CluedIn is graph-native by design. Its agents can use the relationships, lineage, policies, source history and previous decisions held in its knowledge graph to support entity resolution, data quality, enrichment, classification, governance and stewardship.

Other platforms offer strong graph, AI or agent capabilities, but these may be delivered across separate products, broader data-management suites or more narrowly defined workflows.

The important question is therefore not simply: “Does this vendor mention knowledge graphs and AI agents?” It is: “Do the graph and agents work together as part of the operational MDM model?”

Why combine Master Data Management, knowledge graphs and AI agents?

Master Data Management creates reliable identities for important business entities such as customers, products, suppliers, locations and assets. A knowledge graph adds context by representing how those entities, values, sources, policies and decisions are connected.
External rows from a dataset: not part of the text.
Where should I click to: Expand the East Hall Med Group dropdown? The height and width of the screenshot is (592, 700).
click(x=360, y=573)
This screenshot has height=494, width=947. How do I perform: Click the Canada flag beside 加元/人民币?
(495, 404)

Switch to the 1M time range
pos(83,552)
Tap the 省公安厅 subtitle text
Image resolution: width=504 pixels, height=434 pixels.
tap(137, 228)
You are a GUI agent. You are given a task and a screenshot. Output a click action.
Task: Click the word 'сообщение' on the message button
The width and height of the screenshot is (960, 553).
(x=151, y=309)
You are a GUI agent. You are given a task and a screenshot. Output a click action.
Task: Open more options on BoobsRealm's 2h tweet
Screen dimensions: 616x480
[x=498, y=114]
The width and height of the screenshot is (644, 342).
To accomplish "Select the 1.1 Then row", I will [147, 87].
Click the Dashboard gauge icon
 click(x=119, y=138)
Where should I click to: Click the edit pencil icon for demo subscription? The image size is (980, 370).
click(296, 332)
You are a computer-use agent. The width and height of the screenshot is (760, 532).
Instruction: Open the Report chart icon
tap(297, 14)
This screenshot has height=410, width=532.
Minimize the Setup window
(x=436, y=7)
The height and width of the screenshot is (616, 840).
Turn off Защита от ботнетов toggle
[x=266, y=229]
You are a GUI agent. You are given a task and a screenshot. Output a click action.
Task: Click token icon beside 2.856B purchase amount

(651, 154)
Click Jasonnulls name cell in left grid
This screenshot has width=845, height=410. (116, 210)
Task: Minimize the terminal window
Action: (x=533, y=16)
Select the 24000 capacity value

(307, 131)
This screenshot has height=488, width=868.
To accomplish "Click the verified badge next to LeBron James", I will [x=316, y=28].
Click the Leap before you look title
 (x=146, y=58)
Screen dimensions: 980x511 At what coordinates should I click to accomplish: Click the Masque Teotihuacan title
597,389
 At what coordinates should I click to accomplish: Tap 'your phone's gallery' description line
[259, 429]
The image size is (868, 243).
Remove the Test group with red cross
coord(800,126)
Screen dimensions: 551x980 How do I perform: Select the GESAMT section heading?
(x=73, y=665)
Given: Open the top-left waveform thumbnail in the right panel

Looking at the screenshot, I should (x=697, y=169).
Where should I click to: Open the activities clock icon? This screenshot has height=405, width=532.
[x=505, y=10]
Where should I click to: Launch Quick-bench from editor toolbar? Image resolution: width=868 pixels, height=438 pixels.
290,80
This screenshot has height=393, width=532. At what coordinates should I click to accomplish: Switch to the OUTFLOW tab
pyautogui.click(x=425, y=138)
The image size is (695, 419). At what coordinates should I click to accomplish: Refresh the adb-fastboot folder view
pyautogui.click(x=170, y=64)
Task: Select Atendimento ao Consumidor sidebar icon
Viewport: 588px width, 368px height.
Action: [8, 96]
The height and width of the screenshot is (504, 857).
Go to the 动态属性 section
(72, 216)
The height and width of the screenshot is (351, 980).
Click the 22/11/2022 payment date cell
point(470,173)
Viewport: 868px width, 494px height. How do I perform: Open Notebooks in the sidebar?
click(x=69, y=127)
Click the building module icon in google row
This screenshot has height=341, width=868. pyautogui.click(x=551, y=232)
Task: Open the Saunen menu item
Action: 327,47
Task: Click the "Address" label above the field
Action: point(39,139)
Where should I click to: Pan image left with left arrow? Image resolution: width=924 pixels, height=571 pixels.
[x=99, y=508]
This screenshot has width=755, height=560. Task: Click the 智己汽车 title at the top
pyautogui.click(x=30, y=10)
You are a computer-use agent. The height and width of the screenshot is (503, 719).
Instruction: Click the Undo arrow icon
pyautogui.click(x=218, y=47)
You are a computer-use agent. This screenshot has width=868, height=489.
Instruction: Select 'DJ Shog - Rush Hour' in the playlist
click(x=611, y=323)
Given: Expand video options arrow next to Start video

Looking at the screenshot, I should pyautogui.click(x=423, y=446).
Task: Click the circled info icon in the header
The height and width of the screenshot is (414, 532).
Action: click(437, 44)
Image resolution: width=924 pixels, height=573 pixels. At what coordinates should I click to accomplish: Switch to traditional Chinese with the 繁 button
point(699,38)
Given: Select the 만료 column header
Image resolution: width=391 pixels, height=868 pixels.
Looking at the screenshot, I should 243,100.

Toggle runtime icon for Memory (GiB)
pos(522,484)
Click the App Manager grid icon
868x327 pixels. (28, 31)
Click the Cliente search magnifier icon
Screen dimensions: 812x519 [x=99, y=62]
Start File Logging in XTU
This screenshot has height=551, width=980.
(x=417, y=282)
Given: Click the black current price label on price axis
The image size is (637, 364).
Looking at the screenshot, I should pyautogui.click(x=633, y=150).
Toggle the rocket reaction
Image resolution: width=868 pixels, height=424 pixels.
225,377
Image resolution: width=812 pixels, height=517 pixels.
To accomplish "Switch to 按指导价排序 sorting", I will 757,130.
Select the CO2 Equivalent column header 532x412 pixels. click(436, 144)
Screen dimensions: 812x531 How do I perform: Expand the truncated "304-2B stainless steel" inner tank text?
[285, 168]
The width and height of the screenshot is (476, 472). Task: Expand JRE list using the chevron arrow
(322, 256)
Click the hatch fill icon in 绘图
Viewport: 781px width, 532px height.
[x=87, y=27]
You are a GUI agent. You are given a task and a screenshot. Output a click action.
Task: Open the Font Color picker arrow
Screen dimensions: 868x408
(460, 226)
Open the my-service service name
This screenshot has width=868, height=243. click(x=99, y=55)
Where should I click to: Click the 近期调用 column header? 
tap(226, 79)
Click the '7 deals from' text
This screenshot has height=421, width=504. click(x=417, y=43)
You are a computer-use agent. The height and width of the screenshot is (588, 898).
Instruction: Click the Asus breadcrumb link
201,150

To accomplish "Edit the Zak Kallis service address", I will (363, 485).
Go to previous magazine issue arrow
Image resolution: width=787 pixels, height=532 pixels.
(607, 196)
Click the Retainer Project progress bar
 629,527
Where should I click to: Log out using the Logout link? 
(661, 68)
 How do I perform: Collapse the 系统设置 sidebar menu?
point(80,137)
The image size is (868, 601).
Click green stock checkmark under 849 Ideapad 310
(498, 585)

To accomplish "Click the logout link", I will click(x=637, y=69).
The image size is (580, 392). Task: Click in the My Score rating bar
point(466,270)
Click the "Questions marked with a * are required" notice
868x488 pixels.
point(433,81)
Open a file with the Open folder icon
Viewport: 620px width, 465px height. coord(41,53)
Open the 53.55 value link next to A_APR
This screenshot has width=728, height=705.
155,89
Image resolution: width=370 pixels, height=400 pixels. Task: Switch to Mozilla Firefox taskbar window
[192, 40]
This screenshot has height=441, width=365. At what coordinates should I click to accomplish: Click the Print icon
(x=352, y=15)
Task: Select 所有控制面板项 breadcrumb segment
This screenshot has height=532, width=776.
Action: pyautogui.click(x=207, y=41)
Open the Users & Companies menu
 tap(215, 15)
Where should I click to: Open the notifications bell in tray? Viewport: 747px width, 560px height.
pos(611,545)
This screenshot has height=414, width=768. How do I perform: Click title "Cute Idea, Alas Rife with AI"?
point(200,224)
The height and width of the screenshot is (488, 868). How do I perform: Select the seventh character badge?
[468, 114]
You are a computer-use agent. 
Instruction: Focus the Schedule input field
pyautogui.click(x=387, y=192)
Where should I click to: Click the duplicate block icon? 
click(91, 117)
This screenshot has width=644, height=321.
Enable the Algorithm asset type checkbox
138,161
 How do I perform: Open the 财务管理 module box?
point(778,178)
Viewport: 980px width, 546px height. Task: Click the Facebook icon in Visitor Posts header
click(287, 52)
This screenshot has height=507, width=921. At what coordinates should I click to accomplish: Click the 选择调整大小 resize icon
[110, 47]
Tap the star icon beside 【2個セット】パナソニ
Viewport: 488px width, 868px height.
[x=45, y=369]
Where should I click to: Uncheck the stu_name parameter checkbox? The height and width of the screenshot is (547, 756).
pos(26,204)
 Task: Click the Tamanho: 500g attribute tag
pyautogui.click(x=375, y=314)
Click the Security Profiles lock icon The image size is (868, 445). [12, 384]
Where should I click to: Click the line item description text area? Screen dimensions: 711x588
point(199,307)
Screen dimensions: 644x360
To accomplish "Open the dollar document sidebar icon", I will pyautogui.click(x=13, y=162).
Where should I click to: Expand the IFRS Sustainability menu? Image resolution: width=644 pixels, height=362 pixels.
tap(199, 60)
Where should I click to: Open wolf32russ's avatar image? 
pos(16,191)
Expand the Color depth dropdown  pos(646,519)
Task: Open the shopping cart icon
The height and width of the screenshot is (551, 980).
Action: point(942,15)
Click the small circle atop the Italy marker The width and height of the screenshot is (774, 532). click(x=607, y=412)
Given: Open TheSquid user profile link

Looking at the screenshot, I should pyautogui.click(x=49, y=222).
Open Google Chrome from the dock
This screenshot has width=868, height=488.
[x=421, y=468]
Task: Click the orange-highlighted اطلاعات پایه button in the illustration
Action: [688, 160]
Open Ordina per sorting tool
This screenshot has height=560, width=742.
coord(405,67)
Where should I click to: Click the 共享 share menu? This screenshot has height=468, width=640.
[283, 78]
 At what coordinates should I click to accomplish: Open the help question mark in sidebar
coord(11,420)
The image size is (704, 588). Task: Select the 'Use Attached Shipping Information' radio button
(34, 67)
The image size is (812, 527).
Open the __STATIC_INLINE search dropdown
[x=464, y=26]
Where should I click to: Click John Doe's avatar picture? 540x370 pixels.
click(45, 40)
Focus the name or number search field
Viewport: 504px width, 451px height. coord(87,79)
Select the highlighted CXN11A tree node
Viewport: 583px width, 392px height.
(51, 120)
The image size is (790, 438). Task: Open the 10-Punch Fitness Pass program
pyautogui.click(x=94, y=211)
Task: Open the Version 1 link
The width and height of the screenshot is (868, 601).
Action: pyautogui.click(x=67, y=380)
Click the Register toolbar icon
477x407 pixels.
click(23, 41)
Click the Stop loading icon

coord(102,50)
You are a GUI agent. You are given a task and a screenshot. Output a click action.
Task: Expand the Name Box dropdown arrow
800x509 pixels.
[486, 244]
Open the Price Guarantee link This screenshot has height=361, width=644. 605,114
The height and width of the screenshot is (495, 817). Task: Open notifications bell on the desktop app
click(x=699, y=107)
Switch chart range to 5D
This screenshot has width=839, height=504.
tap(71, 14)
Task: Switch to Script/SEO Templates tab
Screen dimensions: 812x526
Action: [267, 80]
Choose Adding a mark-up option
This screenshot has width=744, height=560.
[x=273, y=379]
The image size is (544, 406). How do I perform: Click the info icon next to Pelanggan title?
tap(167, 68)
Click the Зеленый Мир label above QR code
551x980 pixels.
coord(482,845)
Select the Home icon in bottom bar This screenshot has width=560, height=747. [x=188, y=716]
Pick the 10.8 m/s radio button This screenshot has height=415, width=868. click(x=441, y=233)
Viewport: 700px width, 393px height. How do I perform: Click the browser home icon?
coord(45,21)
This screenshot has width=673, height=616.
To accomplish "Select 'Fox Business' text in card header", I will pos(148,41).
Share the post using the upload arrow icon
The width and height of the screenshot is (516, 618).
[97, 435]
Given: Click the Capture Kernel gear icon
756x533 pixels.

Supplier context Which suppliers provide a component, and which products would be affected by a change?

Customer identity Which customer records belong to the same person, household or organisation?

Data provenance Which source supplied a value, and how much confidence should the organisation place in it?

Governance impact Which policy applies, who must approve a change and what downstream systems could be affected?

AI agents add the ability to act on that context. Instead of waiting for a steward to inspect every record, an agent can identify a problem, investigate connected entities, assess confidence and risk, recommend a response, route it for approval or perform an authorised action.

An AI agent should not make decisions from an isolated field or a single prompt. It should understand the entity, its relationships, its provenance, the applicable policies and the consequences of changing it.

What counts as a genuine knowledge graph and AI-agent integration?

Vendor terminology can make platforms appear more similar than they really are. Buyers should assess four areas.

1

Complete MDM functionality

The platform should support the core responsibilities of enterprise MDM, including:

  • Entity resolution and duplicate management
  • Golden records and survivorship
  • Data quality and standardisation
  • Hierarchies and relationships
  • Reference data
  • Governance and stewardship
  • Workflow, lineage and auditability
  • Publishing trusted data downstream
2

A persistent graph

The graph should hold durable context about enterprise entities and relationships. Ideally, it should also preserve lineage, source trust, business terms, policies, history and governance signals.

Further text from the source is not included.